### WHAT TO DO
This exercise asks for a copy of each line in the records below with the word "from" in it.
===== RECORDS FOR PROCESSING
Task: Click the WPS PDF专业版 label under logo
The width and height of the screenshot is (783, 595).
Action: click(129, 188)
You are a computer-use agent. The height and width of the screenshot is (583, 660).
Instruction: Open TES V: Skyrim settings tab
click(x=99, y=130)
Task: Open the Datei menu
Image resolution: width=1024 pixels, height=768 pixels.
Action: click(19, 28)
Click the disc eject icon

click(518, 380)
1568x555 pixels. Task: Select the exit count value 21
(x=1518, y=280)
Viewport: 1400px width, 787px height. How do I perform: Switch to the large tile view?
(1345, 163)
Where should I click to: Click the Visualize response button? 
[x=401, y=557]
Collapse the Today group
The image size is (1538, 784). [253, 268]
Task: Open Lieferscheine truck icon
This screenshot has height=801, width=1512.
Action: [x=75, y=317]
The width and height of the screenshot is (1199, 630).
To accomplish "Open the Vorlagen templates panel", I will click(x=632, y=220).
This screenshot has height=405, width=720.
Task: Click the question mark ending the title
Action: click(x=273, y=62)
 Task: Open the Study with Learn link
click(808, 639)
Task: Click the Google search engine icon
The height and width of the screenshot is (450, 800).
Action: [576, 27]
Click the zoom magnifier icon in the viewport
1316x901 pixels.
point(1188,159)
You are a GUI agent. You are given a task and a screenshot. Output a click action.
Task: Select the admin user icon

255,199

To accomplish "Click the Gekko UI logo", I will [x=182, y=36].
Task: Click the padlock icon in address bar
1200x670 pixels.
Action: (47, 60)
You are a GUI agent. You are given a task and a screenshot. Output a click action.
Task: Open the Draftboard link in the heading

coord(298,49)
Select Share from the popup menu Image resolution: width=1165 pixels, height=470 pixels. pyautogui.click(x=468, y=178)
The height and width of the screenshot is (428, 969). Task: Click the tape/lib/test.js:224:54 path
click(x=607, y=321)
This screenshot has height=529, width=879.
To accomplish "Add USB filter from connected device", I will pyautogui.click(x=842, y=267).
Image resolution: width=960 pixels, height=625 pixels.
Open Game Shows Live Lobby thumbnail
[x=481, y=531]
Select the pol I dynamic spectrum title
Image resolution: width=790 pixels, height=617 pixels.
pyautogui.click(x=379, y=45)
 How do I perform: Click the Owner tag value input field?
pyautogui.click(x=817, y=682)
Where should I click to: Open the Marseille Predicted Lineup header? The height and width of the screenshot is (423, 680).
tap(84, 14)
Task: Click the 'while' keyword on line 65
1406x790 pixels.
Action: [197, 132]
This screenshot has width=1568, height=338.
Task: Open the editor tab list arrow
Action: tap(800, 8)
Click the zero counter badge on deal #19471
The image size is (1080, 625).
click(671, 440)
==========
### WRITTEN ANSWER
Select Share from the popup menu Image resolution: width=1165 pixels, height=470 pixels. pyautogui.click(x=468, y=178)
To accomplish "Add USB filter from connected device", I will pyautogui.click(x=842, y=267).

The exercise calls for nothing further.